Abolition des armes nucléaires
Maison de Vigilance (AAN) est la fusion de la Maison de Vigilance (1983) et Stop essais/ Armes nucléaires STOP (1989). AAN est membre de ICAN, prix Nobel de la paix 2017. C’est un collectif associatif de militants et d’une vingtaine d’associations françaises. Parmi ses activités, AAN organise chaque année un jeûne d’interpellation du 6 au 9 août pour commémorer Hiroshima et Nagasaki et exprimer un soutien aux victimes des essais nucléaires.

Rapport d'activité 2017

Notre association qui a regroupé les forces de Armes nucléaires STOP et de La Maison de Vigilance a vu augmenter ses activités par rapport à celles de ces deux associations.

Notons tout d'abord notre participation au Traité d'interdiction des armes nucléaires (TIAN). Nous avons été plusieurs à New York pour sa rédaction, et plusieurs à Oslo pour recevoir le prix Nobel que ce traité a valu à la campagne ICAN dont nous faisons partie.

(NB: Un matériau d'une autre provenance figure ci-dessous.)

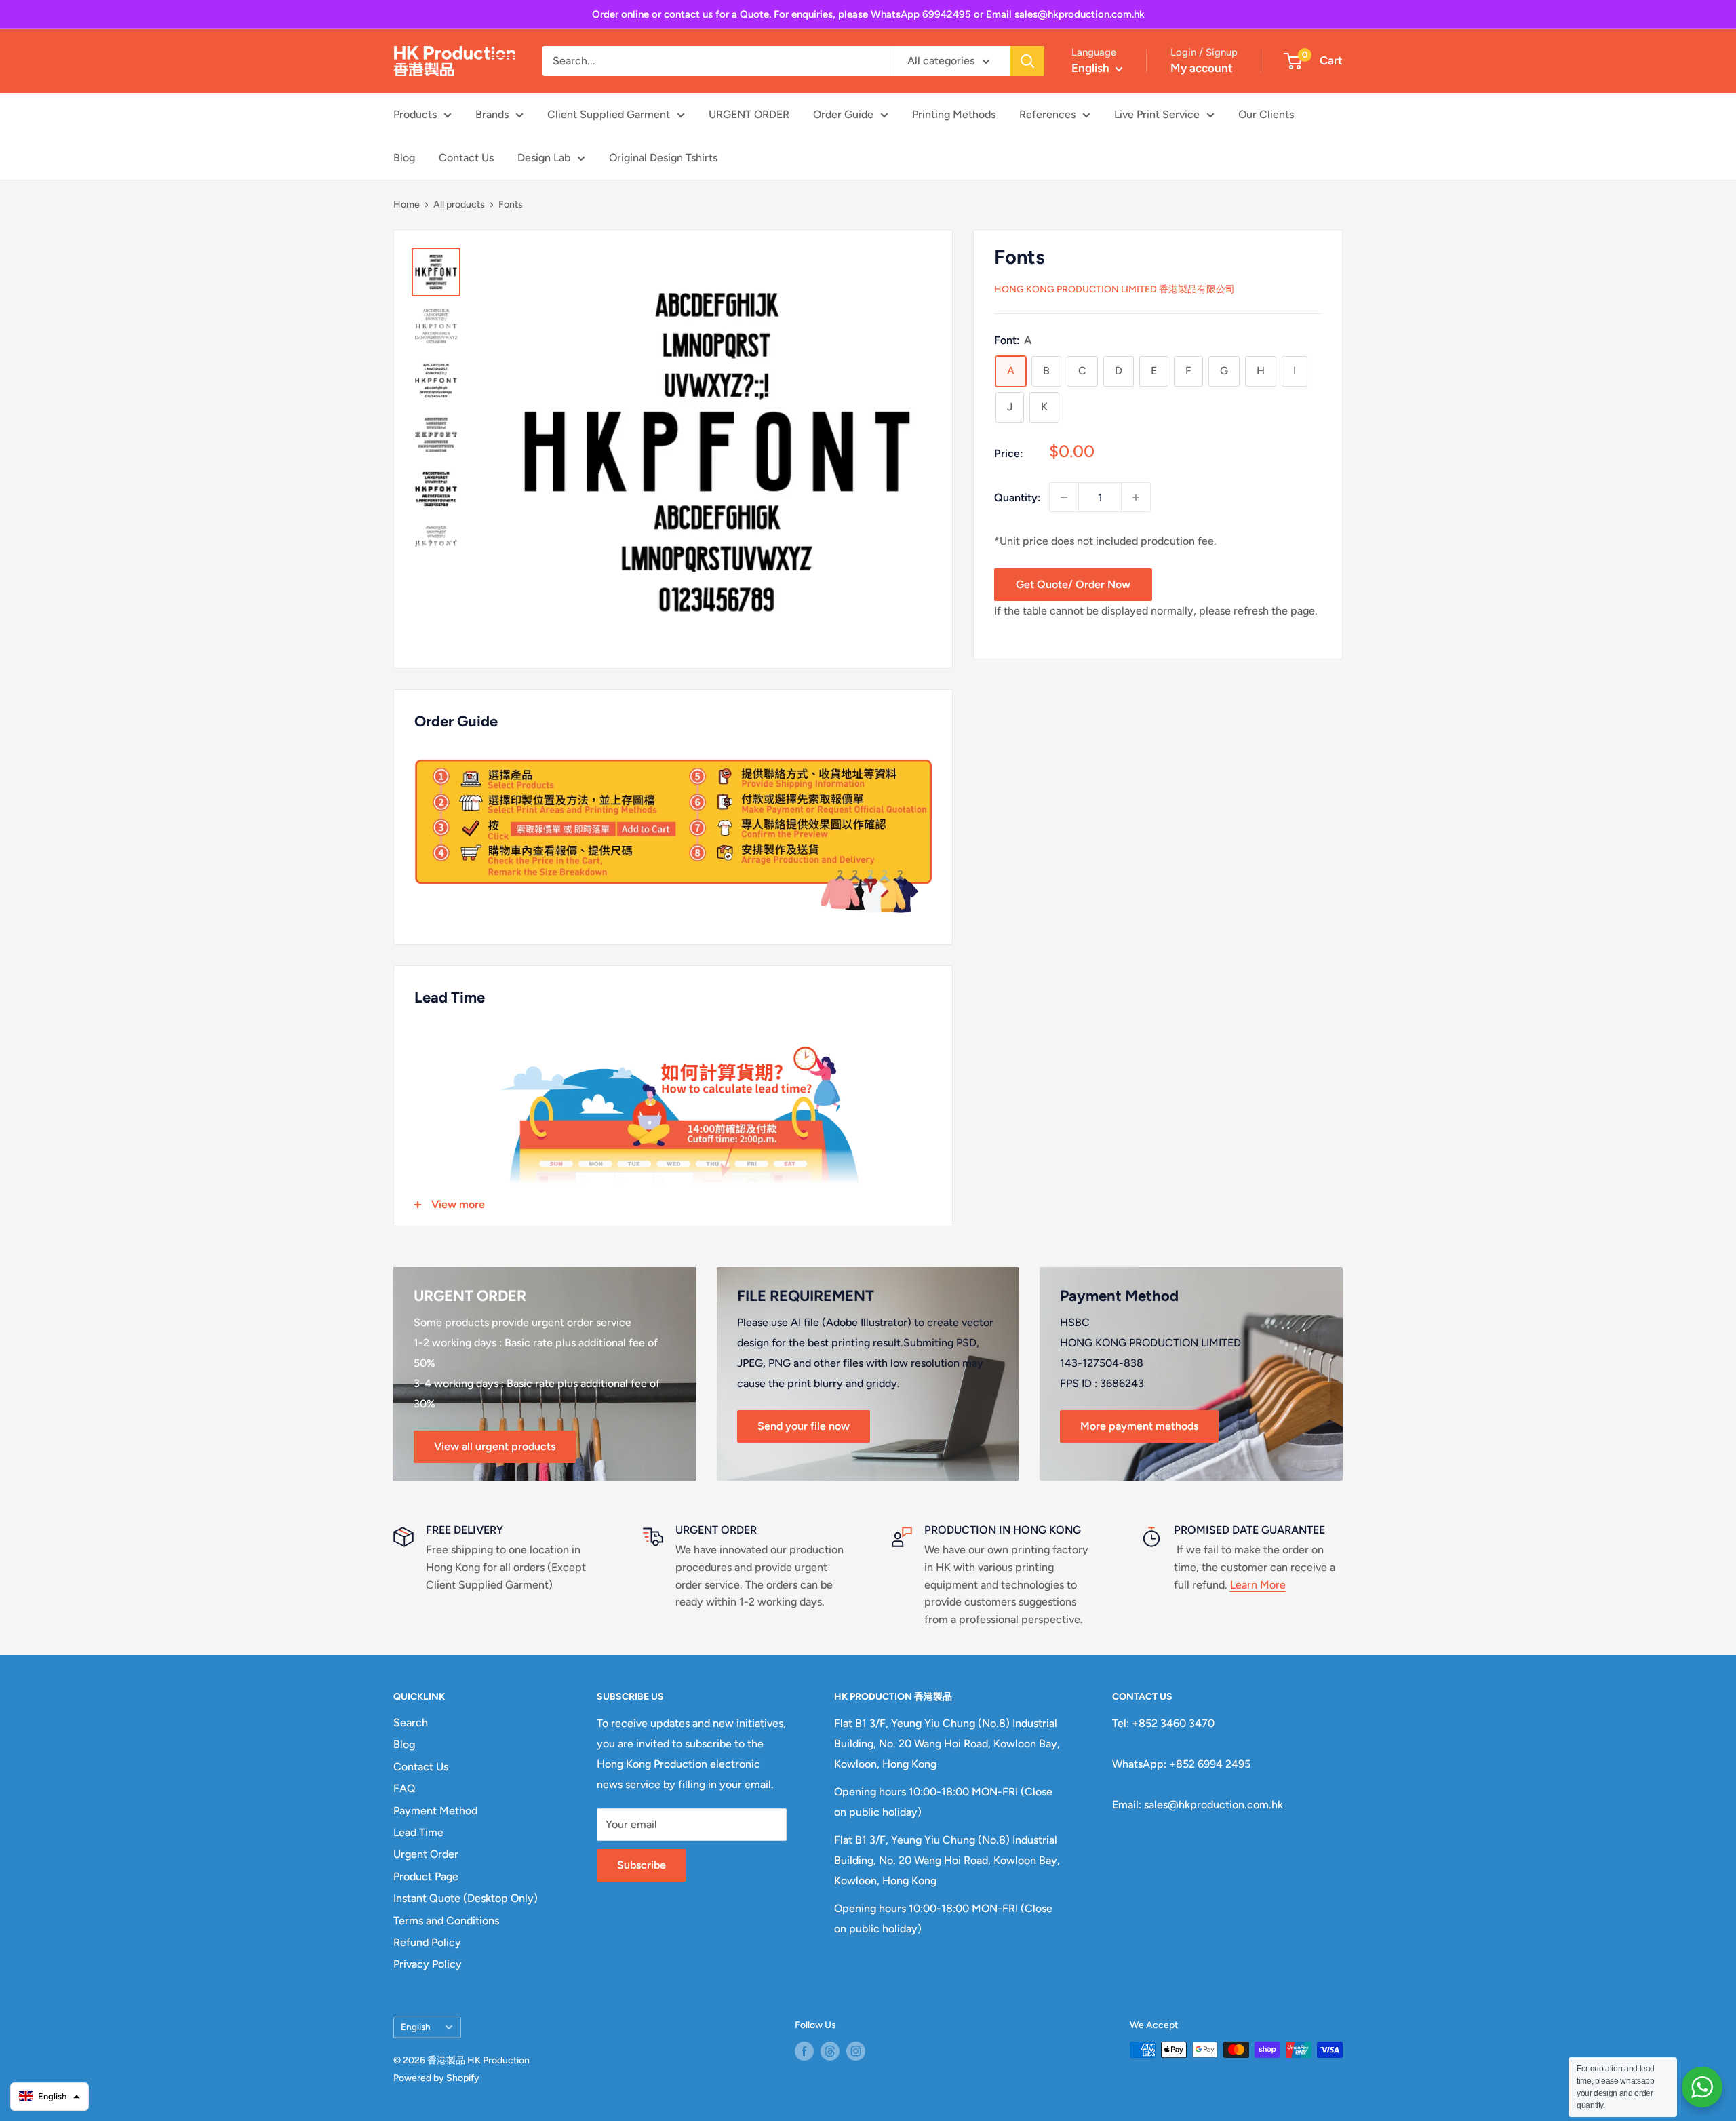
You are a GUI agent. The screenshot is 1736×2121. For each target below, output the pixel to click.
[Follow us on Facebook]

Notre jeûne-action du 6 au 9 août s'est déroulé dans une dizaine de villes, sa visibilité a été forte à Paris et Montpellier du fait des dirigeables que nous avons utilisés. Les vigies devant le Ministère de la Défense se sont poursuivies sans interruption et leur analyse nous a amené à proposer ce type d'action plus largement.

Nous espérons que ces vigies se mettront en place dans plusieurs villes.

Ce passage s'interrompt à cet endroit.